Great credit is key to getting good loans. In this market where lending is tight and money isn’t freely flowing, the only way to get someone to lend you money is with good credit. Here are a few ways to achieve this.
Believe it or not, credit monitoring services are actually a good way to make sure your credit stays high. There is usually a charge for it, but these companies will check your credit, and if it changes, send you an email about it so you can deal with it if it’s not an authorized use.
Every year, you can get one credit report from each agency (there are three total). If you spread it out and get one from each company every couple of months, you can theoretically keep track of your scores and stay on top of it without much time in between.
You need to make sure you don’t use up all your credit all the time. This is because part of your credit score is dependent on your utilization rate, a measure of how much credit you have available versus how much you use.
When companies pull your credit report, that activity is recorded and affects your credit score. Therefore, it is advised not to apply for any other type of credit before you make a big loan. Especially many credit card applications in a short period of time. That’s a huge red flag for credit companies.
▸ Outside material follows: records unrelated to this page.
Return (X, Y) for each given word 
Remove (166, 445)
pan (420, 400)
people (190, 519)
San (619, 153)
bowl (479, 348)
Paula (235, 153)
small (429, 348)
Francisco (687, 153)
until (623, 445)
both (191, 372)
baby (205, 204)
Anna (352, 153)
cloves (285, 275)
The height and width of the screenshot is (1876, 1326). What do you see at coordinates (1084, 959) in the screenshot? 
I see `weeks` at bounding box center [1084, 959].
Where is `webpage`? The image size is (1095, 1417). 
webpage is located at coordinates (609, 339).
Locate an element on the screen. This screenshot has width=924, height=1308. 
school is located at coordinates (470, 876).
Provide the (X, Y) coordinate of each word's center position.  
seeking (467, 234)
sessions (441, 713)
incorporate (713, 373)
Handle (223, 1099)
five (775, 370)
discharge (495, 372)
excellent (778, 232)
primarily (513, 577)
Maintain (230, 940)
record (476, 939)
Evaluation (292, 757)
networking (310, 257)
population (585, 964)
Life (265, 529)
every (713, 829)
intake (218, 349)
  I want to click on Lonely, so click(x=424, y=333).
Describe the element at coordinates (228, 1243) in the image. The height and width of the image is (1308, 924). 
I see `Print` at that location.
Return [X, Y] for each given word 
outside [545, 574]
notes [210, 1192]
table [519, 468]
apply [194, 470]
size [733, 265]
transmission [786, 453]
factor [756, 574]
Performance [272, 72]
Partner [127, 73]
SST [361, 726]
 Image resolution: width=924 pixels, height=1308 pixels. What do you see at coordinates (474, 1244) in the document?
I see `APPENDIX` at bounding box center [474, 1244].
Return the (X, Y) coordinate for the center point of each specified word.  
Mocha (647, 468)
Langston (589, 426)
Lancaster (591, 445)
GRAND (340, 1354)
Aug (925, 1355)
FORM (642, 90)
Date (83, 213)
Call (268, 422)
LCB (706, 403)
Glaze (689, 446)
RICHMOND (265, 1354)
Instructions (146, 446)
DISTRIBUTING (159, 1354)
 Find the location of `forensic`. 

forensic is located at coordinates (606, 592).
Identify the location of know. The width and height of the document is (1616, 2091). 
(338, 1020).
Don’t do it.
Don’t let any credit card be inactive because credit card companies are starting to cancel them now. If your card is canceled, the utilization rate will automatically go down because your available credit will go down. Therefore, you should use your cards every once in a while even if you don’t need it.
Having more than one credit card will actually help your credit. Lenders will sometimes look at your credit report and deny you because you don’t have enough different forms of borrowing. They see a lack of information as a negative so even though you may have a ton of cash somewhere to pay off any loan, the absence of proof is a big drawback.
Having multiple types of debt (car, mortgage, credit card, student loans) among others is good because it shows that you are able to handle bills that come due every month. It also works the same as having multiple credit cards.